Like many, I too read more than one obituary piece on Sacks. In this one, at the New Yorker, I found something especially insightful:
He resisted the powerful current of modern practice that seeks the generic. He rejected a monolithic mindset, and retrieved the individual from the obscuring blanket of statistics. This put him outside of the academy, exiled to chronic-care institutions. Through his writing, Sacks ultimately received recognition for advancing a unique form of clinical scholarship that was largely abandoned: the study of the single person within the context of his own life. Ever the acute observer, his case histories confirmed that under a single diagnostic term was a spectrum of human biology. No two patients are ever the same, he emphasized. ...Against the generic. No two patients are ever the same.
Every dimension of the patient was meaningful in his thinking.
Powerful ideas. Ideas that are relevant not only to the medical practice alone and, instead, they are applicable to every walk of life. We often forget that no two people are the same.
In any professional practice, there is a reason, I suppose, that we go with the generic--it is "cost efficient." But then, I have problems getting even the best fitting shoe because my feet are not the generic 7.5 size! If that is the problem with the feet, then think about the brain, the biochemistry, the ... In the modern economy, we value and prize "efficiency" so much that we have even begun to forget that every individual is different.

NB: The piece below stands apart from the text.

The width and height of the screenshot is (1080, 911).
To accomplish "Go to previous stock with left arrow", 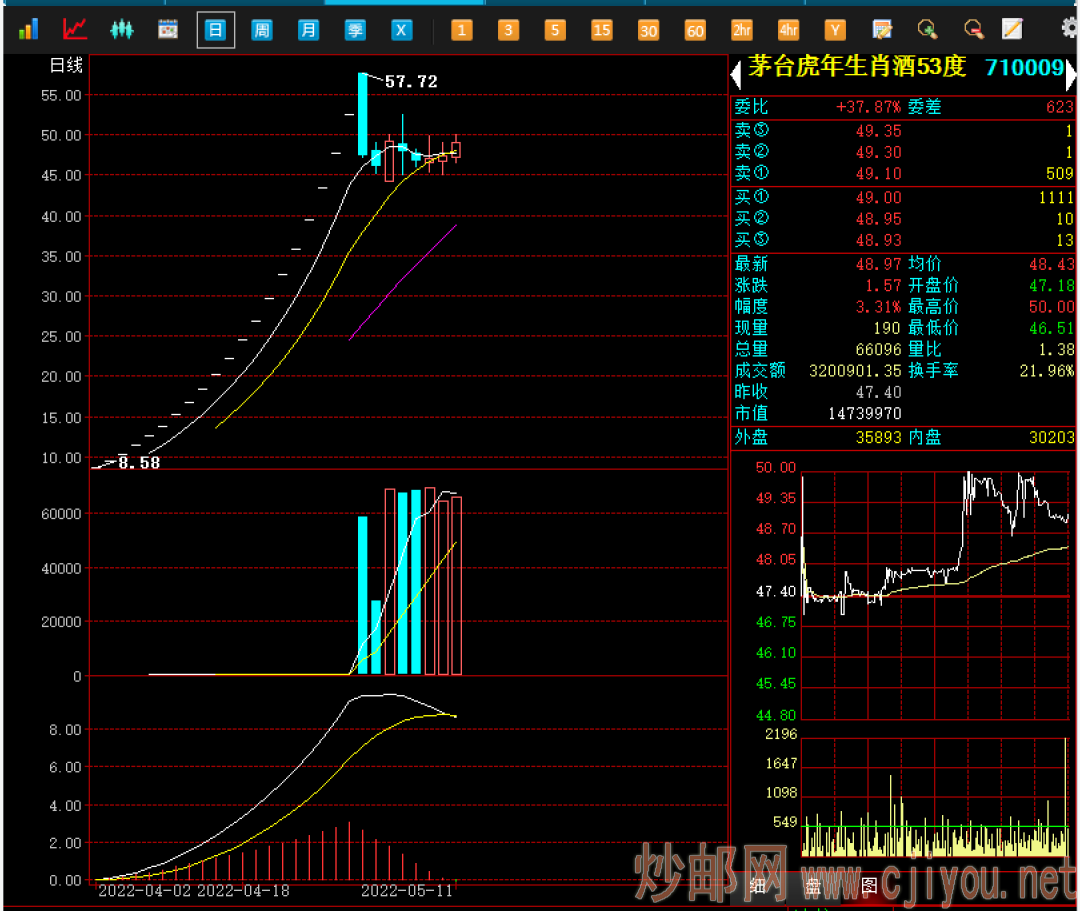I will (x=737, y=71).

In my own profession, education, this generic approach is leading us deeper and deeper down the rabbit hole of "cost savings." Students are no longer individuals but are mere products to be shaped in a Fordist factory. We put them in larger and larger classes, without any consideration of the differences between John and Jon, leave alone John and Jane. At "prestigious" universities, we pile students in classes of 300 and 500, oblivious to the 300 and 500 different individuals that they are.
As I recall the faces of students with whom I have interacted, and whose stories I know at least a little bit, every one of them is so different. I can see how I customized my feedback to them, even if the questions were the same. But, of course, being in small classes, to talk with students, not to use the generic and standardized test formats, are not consistent with the favored "cost efficient" practices and, for all I know, I will soon be without a job. It will not be "efficient" to retain me on the payroll. How easily many educators and politicians seem to have have forgotten why they liked and appreciated and loved listening to Another brick in the wall!
Even though Sacks kept the individual patient in the front and center,
This did not mean Sacks was a Luddite. He was an avid reader of scientific journals, fascinated by scientific advancements in imaging the nervous system at work. He engaged in dialogue with Nobel laureates and lab scientists about the nature of consciousness, providing what they lacked—the insights of a naturalist, a field worker.Indeed. Sacks showed us that being an "artisan" didn't therefore automatically mean being opposed to scientific and technological advancements. He made it seem easy how to use those advancements in order to make his individual-centered approach that much more rewarding to his patients.
I saw Sacks in person, and heard him, when he was in Portland on a book tour, which was soon after the publication of Uncle Tungsten. Even from the back rows of the auditorium, it was clear that he was full of energy. I had no idea at that time about the complicated and miserable life that he had lived in his younger years; reading about those made me appreciate his energy and commitment all the more.
His own words, from a couple of weeks ago, seem to be the best way to end this post, especially because of the references to the meaning of life and inner peace and happiness, about which I often blog:
And now, weak, short of breath, my once-firm muscles melted away by cancer, I find my thoughts, increasingly, not on the supernatural or spiritual, but on what is meant by living a good and worthwhile life — achieving a sense of peace within oneself. I find my thoughts drifting to the Sabbath, the day of rest, the seventh day of the week, and perhaps the seventh day of one’s life as well, when one can feel that one’s work is done, and one may, in good conscience, rest.